Van Buren County

Van Buren County encompasses 274 square miles straddling the Cumberland Plateau and the eastern Highland Rim. The western 30 percent of the county stands 960 feet above sea level; its limestone outcroppings have resulted in numerous caves. The best known, Big Bone Cave, was important in the early settlement period. In 1811 the discovery of bones of a giant sloth in the cave provided its name; remnants of a Pleistocene jaguar were unearthed there as well. The U.S. Department of the Interior designated the 334-acre site a Pleistocene vertebrate fossil site. It is also listed on the National Register of Historic Places: in both the War of 1812 and the Civil War saltpeter was mined there, and the well-preserved vats, tramways, and ladders remain in place today.

The other 70 percent of Van Buren County, the Plateau region, rises 800-1,000 feet higher than the western section and is generally level except where streams have cut gorges (called gulfs) through the sandstone. The Caney Fork River and its tributaries drain all of Van Buren County except for the southeast corner, which is drained by the headwaters of Brush Creek. The Caney Fork also creates the northern border of the county, and the Rocky River serves as part of its western boundary.

Van Buren County was formed out of parts of White, Warren, and Bledsoe Counties in 1840 and named for the U.S. president at the time, Martin Van Buren. Andrew K. Parker gave fifty acres of land for a county seat, and the first county court was held at the home of William Worthington on April 6, 1840. The county seat was named Spencer in honor of Thomas Sharp Spencer, who had died nearby in 1794 on what became Spencer’s Hill. The township was officially formed in 1850 and incorporated in 1909.

Prior to that time, the settlement had become the home of Burritt College, founded in 1848 as the first coeducational college in the South. Named for Elihu Burritt of Worcester, Massachusetts, a prominent member in the peace movement, the school was situated in Spencer to insulate students from the vice and corruption of city life, though many of its graduates chose moving to cities over staying in rural Tennessee. Burned during the Civil War and rebuilt, Burritt College survived until the economic failures of the depression forced its closure in 1939.

> _Entries supplied_:
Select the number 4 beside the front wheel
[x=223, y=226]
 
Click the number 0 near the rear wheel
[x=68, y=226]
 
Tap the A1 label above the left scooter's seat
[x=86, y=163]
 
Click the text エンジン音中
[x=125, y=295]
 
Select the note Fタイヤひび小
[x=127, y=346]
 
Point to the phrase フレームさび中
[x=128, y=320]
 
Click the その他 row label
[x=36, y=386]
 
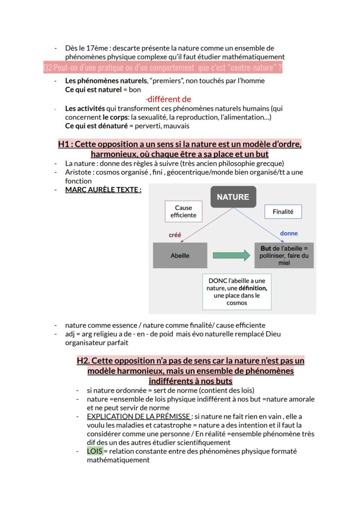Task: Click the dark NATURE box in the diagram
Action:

---

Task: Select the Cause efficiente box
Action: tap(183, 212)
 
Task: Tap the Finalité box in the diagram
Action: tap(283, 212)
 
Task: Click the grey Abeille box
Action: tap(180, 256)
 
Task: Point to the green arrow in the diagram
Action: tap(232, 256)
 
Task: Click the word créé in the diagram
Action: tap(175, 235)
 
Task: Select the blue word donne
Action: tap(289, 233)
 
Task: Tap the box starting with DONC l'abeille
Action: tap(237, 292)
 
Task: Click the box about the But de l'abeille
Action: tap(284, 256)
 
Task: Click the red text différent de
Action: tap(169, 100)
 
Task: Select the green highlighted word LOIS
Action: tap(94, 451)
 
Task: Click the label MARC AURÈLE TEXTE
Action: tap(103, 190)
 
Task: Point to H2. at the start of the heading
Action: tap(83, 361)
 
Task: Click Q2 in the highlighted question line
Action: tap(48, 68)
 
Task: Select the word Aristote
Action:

> _Parts of the exercise_:
1. Write out the Van Buren County text again, word for word.
2. Convert the listing lines starting at the one containing "Task: Click the grey Abeille box" and ending at the one containing "Action: tap(284, 256)" into a JSON list of strings, one string per line, with blank lines omitted.

> _Task-by-task outputs_:
1.
Van Buren County

Van Buren County encompasses 274 square miles straddling the Cumberland Plateau and the eastern Highland Rim. The western 30 percent of the county stands 960 feet above sea level; its limestone outcroppings have resulted in numerous caves. The best known, Big Bone Cave, was important in the early settlement period. In 1811 the discovery of bones of a giant sloth in the cave provided its name; remnants of a Pleistocene jaguar were unearthed there as well. The U.S. Department of the Interior designated the 334-acre site a Pleistocene vertebrate fossil site. It is also listed on the National Register of Historic Places: in both the War of 1812 and the Civil War saltpeter was mined there, and the well-preserved vats, tramways, and ladders remain in place today.

The other 70 percent of Van Buren County, the Plateau region, rises 800-1,000 feet higher than the western section and is generally level except where streams have cut gorges (called gulfs) through the sandstone. The Caney Fork River and its tributaries drain all of Van Buren County except for the southeast corner, which is drained by the headwaters of Brush Creek. The Caney Fork also creates the northern border of the county, and the Rocky River serves as part of its western boundary.

Van Buren County was formed out of parts of White, Warren, and Bledsoe Counties in 1840 and named for the U.S. president at the time, Martin Van Buren. Andrew K. Parker gave fifty acres of land for a county seat, and the first county court was held at the home of William Worthington on April 6, 1840. The county seat was named Spencer in honor of Thomas Sharp Spencer, who had died nearby in 1794 on what became Spencer’s Hill. The township was officially formed in 1850 and incorporated in 1909.

Prior to that time, the settlement had become the home of Burritt College, founded in 1848 as the first coeducational college in the South. Named for Elihu Burritt of Worcester, Massachusetts, a prominent member in the peace movement, the school was situated in Spencer to insulate students from the vice and corruption of city life, though many of its graduates chose moving to cities over staying in rural Tennessee. Burned during the Civil War and rebuilt, Burritt College survived until the economic failures of the depression forced its closure in 1939.

2.
[
  "Task: Click the grey Abeille box",
  "Action: tap(180, 256)",
  "Task: Point to the green arrow in the diagram",
  "Action: tap(232, 256)",
  "Task: Click the word créé in the diagram",
  "Action: tap(175, 235)",
  "Task: Select the blue word donne",
  "Action: tap(289, 233)",
  "Task: Tap the box starting with DONC l'abeille",
  "Action: tap(237, 292)",
  "Task: Click the box about the But de l'abeille",
  "Action: tap(284, 256)"
]